▶ _課題 1_
社交ダンスの文章のうち、「2019年夏、福岡のダンス教」という語句から書き始め、「い」と引き受けた次第でした。」まで来たら止めて、一字一句変えずに書き写してください。
▶ _課題 2_
社交ダンスの文章の最後の文に続けて、その先を書き進めてください。

------ 読解用の抜粋

Dmitry Zharkov & Olga Kulikova
ディミトリ & オルガ

2019年夏、福岡のダンス教室が主催されたパーティがありました。そのスペシャルゲストダンサーが、ディミトリさんとオルガさんでした。大変申し訳ないのですが、私は日本のトップダンサーのことも世界のトップダンサーのことも殆ど知識がありません。YouTubeなどの社交ダンス動画を観ていても「すごいな〜、綺麗だな〜」と思うのみで名前までは頭に入っていません。なので、パーティでお会いするまでお二人のことも全く存じ上げませんでした。ごめんなさい。
このパーティを主催された先生から「通訳ヨロシクね〜、簡単な挨拶だけだから〜。」と軽ーく頼まれていたので、こちらも軽ーい気持ちで「はーい」と引き受けた次第でした。
他が早く動いている時、二人はゆっくり動く。
時々二人でふっと見つめ合うそのタイミングが表現をさらに豊かに。
何があっても互いを大切に踊る。

------------
------ エントリー一覧

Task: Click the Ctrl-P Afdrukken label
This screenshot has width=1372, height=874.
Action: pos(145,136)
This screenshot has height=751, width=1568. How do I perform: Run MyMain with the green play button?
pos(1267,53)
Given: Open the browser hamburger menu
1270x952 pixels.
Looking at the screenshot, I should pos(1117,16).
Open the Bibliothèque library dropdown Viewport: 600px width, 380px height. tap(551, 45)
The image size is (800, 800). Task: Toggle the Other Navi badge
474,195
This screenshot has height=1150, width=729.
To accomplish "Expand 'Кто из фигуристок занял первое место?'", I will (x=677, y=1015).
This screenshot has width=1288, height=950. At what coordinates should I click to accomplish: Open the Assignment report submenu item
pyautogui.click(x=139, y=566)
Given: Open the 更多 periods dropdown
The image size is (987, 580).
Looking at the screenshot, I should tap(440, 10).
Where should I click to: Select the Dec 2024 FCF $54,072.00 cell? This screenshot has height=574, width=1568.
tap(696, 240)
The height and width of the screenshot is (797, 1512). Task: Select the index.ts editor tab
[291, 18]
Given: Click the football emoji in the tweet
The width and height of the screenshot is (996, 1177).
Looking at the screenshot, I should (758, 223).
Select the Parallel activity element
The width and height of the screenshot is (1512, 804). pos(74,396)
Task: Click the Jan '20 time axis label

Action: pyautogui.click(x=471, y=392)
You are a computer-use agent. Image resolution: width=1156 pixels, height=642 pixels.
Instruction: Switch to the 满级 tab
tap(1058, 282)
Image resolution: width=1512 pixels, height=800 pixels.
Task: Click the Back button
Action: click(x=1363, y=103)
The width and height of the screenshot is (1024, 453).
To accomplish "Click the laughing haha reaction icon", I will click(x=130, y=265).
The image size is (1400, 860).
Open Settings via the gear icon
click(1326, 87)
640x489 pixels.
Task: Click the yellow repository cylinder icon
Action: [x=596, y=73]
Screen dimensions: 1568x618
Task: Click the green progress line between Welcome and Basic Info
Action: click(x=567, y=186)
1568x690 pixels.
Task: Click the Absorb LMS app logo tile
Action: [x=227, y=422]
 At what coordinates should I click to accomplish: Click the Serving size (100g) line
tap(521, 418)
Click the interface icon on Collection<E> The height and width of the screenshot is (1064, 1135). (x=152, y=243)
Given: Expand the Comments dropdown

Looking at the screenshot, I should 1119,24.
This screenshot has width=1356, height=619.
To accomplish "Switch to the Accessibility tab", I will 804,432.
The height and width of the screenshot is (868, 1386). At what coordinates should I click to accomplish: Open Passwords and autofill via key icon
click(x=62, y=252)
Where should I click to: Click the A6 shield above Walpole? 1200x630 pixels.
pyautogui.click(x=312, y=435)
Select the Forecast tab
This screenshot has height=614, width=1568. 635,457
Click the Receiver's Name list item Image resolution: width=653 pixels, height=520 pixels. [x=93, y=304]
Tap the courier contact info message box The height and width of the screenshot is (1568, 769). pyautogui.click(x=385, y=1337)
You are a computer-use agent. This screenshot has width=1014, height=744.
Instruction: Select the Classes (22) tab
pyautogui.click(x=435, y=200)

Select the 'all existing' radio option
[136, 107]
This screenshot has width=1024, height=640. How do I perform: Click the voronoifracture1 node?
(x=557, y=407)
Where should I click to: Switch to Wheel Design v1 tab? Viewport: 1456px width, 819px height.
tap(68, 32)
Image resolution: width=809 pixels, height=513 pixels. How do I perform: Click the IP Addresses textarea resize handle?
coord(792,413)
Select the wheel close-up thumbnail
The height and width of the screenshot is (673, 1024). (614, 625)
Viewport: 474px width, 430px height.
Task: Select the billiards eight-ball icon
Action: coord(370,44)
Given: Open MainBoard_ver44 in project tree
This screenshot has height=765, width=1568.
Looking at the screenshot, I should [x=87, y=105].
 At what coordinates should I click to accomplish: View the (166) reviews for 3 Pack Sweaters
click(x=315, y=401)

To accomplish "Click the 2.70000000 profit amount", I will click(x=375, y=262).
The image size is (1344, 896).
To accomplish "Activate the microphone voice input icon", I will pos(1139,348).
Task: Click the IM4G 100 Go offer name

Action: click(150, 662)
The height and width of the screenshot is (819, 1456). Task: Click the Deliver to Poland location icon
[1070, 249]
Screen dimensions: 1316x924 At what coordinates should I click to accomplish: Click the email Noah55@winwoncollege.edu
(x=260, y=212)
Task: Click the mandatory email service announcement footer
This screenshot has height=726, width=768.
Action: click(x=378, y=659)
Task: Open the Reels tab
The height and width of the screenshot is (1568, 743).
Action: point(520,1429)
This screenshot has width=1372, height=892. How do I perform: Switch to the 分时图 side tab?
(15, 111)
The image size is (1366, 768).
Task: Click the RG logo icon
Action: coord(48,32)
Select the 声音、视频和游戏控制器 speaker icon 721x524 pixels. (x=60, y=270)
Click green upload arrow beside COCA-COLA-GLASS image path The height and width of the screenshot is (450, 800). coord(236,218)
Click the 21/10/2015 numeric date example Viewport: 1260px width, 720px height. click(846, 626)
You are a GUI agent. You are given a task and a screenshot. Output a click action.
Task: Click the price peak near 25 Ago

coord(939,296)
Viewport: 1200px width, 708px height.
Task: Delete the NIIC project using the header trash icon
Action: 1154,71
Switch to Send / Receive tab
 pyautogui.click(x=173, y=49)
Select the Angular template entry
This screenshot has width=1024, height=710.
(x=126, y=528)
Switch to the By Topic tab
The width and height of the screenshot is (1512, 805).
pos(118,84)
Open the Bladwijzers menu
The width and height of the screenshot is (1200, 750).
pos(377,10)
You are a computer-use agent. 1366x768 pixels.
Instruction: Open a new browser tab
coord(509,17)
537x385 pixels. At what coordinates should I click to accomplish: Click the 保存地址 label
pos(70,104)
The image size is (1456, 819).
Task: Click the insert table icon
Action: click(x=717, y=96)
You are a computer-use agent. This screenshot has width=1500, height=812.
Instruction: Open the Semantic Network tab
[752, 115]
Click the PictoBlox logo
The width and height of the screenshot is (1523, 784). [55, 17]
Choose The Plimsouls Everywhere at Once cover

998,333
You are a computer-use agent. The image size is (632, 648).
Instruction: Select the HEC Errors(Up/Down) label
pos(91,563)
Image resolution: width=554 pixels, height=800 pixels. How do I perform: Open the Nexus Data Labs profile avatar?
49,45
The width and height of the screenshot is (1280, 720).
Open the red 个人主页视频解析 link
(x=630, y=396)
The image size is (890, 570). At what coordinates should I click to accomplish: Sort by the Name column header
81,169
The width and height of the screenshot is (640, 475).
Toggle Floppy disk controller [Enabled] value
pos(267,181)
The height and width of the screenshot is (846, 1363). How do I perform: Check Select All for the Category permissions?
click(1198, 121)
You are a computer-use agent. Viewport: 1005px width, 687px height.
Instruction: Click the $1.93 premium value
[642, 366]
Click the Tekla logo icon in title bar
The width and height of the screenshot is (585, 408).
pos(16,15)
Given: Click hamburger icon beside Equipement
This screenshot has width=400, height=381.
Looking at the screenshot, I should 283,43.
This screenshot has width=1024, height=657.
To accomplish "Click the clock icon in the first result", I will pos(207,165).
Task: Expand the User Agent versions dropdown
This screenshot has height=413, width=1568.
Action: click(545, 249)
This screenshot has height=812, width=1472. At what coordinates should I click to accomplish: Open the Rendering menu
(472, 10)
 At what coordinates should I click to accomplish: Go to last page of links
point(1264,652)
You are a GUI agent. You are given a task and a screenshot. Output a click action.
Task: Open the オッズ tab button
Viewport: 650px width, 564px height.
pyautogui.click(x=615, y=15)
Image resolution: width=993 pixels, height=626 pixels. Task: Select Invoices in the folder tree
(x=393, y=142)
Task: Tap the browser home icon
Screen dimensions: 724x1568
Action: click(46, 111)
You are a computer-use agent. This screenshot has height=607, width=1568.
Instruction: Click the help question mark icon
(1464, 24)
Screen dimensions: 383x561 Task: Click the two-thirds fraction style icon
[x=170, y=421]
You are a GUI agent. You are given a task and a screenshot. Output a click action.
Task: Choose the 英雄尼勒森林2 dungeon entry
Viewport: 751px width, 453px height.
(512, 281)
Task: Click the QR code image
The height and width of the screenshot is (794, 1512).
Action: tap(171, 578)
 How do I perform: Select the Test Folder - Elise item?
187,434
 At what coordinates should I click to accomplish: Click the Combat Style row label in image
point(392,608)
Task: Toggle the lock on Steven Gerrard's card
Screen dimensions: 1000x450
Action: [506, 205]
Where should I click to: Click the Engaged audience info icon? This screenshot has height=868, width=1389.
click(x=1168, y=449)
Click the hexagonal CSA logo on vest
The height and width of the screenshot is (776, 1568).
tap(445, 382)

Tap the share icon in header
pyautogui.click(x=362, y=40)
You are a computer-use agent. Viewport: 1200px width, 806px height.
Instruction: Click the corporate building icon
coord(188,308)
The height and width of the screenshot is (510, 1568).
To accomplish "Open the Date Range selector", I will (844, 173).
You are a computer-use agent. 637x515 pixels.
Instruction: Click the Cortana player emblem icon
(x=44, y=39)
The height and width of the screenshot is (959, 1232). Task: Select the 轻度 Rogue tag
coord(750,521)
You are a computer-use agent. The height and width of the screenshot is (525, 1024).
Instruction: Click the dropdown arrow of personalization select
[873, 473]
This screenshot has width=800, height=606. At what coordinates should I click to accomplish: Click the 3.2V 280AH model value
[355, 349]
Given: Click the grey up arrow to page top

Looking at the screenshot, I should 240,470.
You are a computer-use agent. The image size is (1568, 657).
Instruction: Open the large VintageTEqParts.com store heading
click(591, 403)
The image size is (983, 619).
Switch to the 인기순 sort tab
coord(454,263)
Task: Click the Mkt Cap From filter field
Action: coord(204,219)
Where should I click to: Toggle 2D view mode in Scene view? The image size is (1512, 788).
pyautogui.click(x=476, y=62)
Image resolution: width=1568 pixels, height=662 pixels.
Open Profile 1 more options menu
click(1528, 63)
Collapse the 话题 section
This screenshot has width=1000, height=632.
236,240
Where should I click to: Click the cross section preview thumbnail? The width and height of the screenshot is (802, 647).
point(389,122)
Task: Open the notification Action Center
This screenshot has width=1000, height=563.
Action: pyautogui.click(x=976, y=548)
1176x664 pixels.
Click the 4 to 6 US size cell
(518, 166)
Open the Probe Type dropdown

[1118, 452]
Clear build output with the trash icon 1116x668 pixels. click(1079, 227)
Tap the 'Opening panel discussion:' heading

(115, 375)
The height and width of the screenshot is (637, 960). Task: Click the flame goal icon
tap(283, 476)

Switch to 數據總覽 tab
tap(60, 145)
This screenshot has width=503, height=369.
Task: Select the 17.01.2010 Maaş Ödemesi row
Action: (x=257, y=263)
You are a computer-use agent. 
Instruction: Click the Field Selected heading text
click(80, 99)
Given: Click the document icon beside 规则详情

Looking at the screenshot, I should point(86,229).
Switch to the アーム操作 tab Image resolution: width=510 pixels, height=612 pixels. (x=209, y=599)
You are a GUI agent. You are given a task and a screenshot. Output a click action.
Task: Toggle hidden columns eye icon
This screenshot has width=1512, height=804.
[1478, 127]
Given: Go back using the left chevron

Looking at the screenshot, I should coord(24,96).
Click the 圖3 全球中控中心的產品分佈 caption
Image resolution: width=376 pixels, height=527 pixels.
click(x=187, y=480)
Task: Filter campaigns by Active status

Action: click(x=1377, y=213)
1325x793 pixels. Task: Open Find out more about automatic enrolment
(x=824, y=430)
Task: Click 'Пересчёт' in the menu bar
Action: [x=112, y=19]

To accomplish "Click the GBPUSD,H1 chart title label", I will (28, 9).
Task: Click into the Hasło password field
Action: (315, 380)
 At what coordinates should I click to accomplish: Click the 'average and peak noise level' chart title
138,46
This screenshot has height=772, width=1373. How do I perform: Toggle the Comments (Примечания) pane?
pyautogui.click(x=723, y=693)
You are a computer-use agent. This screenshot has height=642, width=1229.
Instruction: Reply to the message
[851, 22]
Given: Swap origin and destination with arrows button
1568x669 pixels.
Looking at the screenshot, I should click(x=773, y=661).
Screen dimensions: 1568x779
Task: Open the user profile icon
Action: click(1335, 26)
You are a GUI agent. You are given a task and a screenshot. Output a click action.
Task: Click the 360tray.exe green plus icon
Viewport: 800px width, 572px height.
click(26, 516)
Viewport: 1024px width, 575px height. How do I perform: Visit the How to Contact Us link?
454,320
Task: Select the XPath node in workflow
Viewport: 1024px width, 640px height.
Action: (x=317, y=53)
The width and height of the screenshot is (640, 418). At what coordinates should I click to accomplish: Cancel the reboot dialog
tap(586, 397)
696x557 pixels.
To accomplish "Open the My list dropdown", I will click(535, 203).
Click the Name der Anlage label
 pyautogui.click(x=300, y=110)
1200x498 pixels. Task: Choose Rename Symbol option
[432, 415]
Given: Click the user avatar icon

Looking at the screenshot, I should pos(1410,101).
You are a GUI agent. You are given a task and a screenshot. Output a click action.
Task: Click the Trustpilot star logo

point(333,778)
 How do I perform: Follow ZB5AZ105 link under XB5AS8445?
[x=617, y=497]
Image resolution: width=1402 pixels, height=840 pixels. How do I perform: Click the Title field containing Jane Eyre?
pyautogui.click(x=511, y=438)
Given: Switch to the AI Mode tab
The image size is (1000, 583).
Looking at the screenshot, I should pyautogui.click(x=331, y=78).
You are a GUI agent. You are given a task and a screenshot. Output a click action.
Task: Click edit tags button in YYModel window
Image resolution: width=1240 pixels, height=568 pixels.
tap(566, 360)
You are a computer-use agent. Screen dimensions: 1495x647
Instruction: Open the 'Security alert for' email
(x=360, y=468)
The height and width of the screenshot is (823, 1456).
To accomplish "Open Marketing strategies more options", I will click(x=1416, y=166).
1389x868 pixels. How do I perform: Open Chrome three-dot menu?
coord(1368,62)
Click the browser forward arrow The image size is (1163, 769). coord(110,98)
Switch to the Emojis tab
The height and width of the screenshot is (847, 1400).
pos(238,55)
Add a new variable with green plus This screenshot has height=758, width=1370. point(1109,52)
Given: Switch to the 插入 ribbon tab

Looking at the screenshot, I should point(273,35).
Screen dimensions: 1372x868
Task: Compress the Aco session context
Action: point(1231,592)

------------

▶ _解答 1_
2019年夏、福岡のダンス教室が主催されたパーティがありました。そのスペシャルゲストダンサーが、ディミトリさんとオルガさんでした。大変申し訳ないのですが、私は日本のトップダンサーのことも世界のトップダンサーのことも殆ど知識がありません。YouTubeなどの社交ダンス動画を観ていても「すごいな〜、綺麗だな〜」と思うのみで名前までは頭に入っていません。なので、パーティでお会いするまでお二人のことも全く存じ上げませんでした。ごめんなさい。
このパーティを主催された先生から「通訳ヨロシクね〜、簡単な挨拶だけだから〜。」と軽ーく頼まれていたので、こちらも軽ーい気持ちで「はーい」と引き受けた次第でした。

▶ _解答 2_
リハーサル
パーティ当日の朝。ジャージ&素顔のお二人が会場に到着。通訳ですとご挨拶した後、ディミトリさんから変わった形のUSBを預かり音響係さんにお渡ししました。スタンダード5曲をそれぞれのエンディングでどのタイミングで曲をリピートするのか細かく指示を出されていました。その少しの間、オルガさんはストレッチされたりしていました。リハーサルは軽く体を動かし場所を確認しながら踊られて終了。4曲目の後にきちんと着替えてお客様に挨拶をしたいとの要望を話され、本番の時間を確認してリハーサルは終了しました。
本番前、司会者の方にゲストショーを盛り上げるために ”ありがとう Спасибоスパシーバ ”と”素晴らしい хорошоハラショー ”を場つなぎのためになればとお教えしました。と言っても直前にヴァレリ先生に教えてもらったにわかロシア語です。加えて教えてもらったのが、ロシア語に聞こえる危険な日本語。それは普段よく使う”そっかー”でした。この音はロシア語で悪い言葉なのだそうです。
スペシャルゲストショー
パーティ最後のメインイベント、スペシャルゲストによるデモンストレーションダンスです。出番の少し前に二人が会場に入り控え室へ。控え室と言っても会場の隅にパーティションがあるのみで横からは丸見えです。追加でミネラルウォーターを2本用意。オルガさん、ドレス5着をハンガーに掛けて、筋膜リリース用ローラーされていました。お二人とも静かに本番を待って、いよいよ本番です。出るタイミングを司会者、主催の先生とゲストさんの間に立ってチョコチョコ通訳しました。
いよいよ二人の出番です。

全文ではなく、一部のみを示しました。